Sulle orme di Maria Grazia Cutuli. Intervista a Laura Silvia Battaglia (Avvenire)
Cosa ha provato seguendo le orme di Maria Grazia Cutuli in Afghanistan, una grande giornalista che ha perso la vita proprio in quel paese facendo il proprio lavoro?
Il rapporto con Maria Grazia Cutuli è una faccenda antica legata alla famiglia, perchè io sono catanese come lei, alcuni aspetti della mia professione li ho iniziati quando lei purtroppo li ha finiti. E’ stato importante trovarci lì, perché il messaggio della sua famiglia potesse andare avanti. Questa famiglia, lo voglio dire, in modo assolutamente cristiano, ha perdonato gli assassini della figlia e l’ha fatto dando vita a progetti reali di ricostruzione sul luogo e di sostegno di giornalisti che tentano di penetrare qualche verità.

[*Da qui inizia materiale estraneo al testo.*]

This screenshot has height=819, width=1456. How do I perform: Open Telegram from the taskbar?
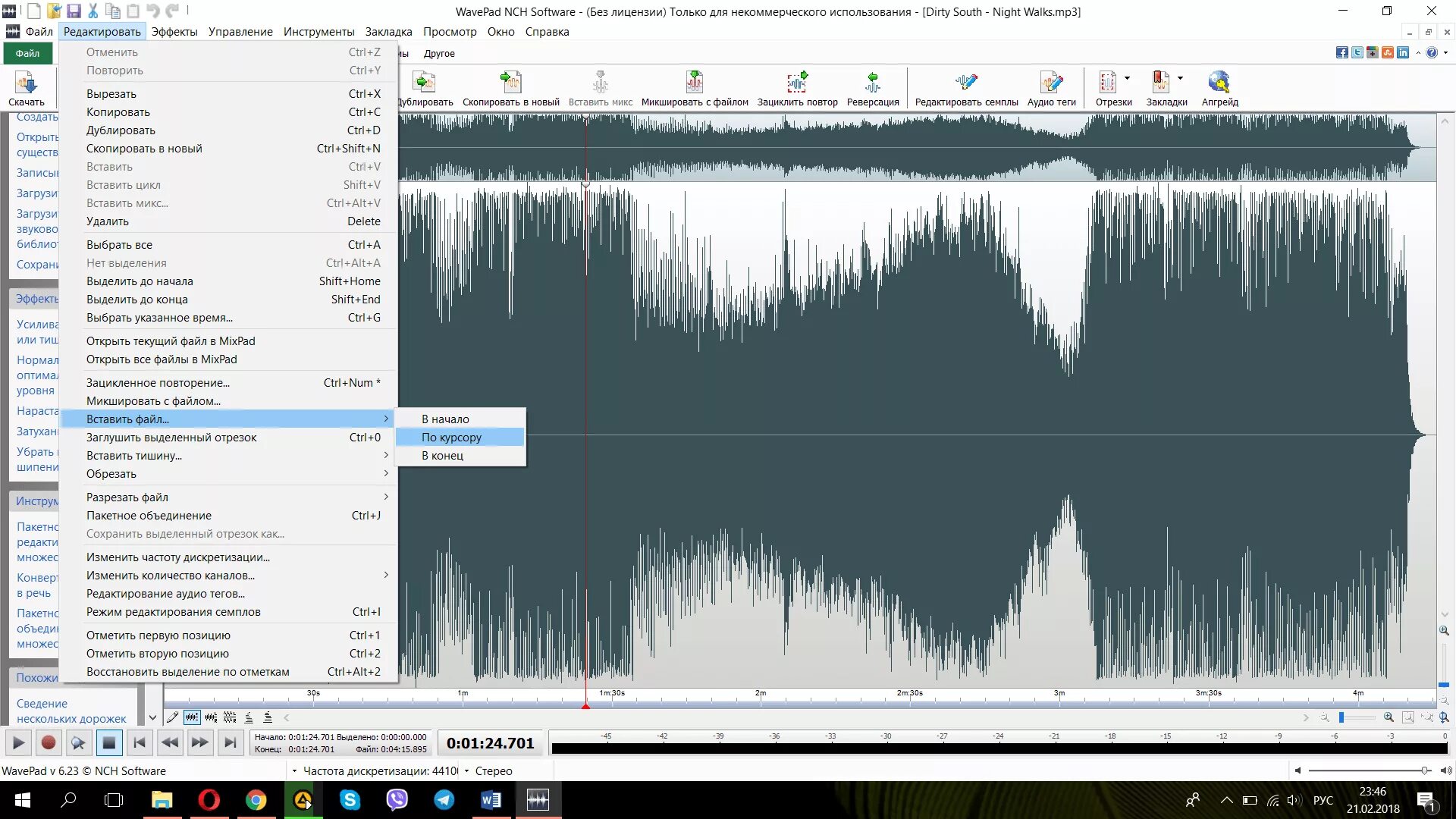pyautogui.click(x=444, y=800)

Quali i rimedi per mantenere l’obiettività in contesti così difficili, ovvero senza prendere una parte piuttosto che l’altra?
Devi ascoltare tutti, non fidandoti di nessuno e facendo una scelta, sapere che se già accade in politica, nel lavoro, in cronaca bianca e amministrazione nella tua città, molto più accade nelle zone di guerra, ovvero ognuno porta con sé la propaganda, quindi la sostanza qual’é? Quello che mi dice il generale per me non può esssere oro colato, ma nemmeno quello che mi dice il capo dei ribelli. Cercare se si riesce, se si può, nei limiti della la sicurezza, di avere anche a che vedere con le persone, gli abitanti sul luogo, è la cosa più difficile, devi conoscere la lingua e avere anche una mobilità. Per quanto riguarda l’aspetto militare fidarsi un po’ di più dei soldati, che è bene che tutti lo sappiano, hanno degli ordini ben precisi di non parlare con i giornalisti.
Quale immagine le rimarrà per sempre impressa dell’Afghanistan?
A Bala Murghab ci sono delle postazioni avanzate nelle quali si combatte realmente, mortai, droni ecc. La cosa che mi è rimasta più impressa è lo sguardo di odio della popolazione del luogo quando i giornalisti passavano con i militari e non potevamo assolutamente scendere. Questo ad esempio è un segno del fatto che lì si combatte veramente, anche se la tua fonte dovesse dirti che è tutto a posto, la posizione della popolazione nei tuoi confronti, soprattutto nei confronti di un giornalista che arriva senza armi, senza kalashnikov, è sempre indicativa e significativa.
Quale la copertura offerta, a suo giudizio, offerta dai media cattolici che operano in Terra Santa?
Io credo che come media cattolici, siamo gli unici che sappiamo lavorare in quel territorio, non lo dico per incensare la nostra parte. Abbiamo risorse nell’Africa Sub-sahariana che sono superiori a quelli di altri media. Non solo i vescovi ma anche i frati stanno lì conoscono le realtà locali. La cosa più interessante riguarda il fatto che quando sei lì ti rendi conto di cosa significa dialogo religioso: ad esempio, nel Libano un villaggio musulmano dialoga molto meno con i cristiani maroniti che con i cristiani accanto e se non hai risorse sul posto queste cose non le sai. Credo che sul reporting media cattolici ci sono, stanno sul pezzo, sugli aspetti politici legati ai rapporti tra le Chiese, quella è un altra dimensione, ma è anch’essa dentro la Chiesa una dimensione politica.
I rapporti tra Vaticano e Israele sono spesso difficili, anche perchè la Chiesa in Israele è prettamente araba, cosa ne pensa?
E’ opportuno per rispondere a questa domanda conoscere i rapporti di forza all’interno della Chiesa. Tempo fa abbiamo pubblicato un pezzo in cui raccoglievamo testimonianze di cristiani d’Oriente che si sentivano cittadini dimezzati, la loro presenza in questi territori è un po’ costretta: sono una minoranza a volte anche linguistica, non avendo un dialogo totale con la Chiesa, si sentono un po’ poco riconosciuti. Su questo aspetto mi sembra che si stiano tendendo un po’ le fila per riuscire a ricostruire qualcosa.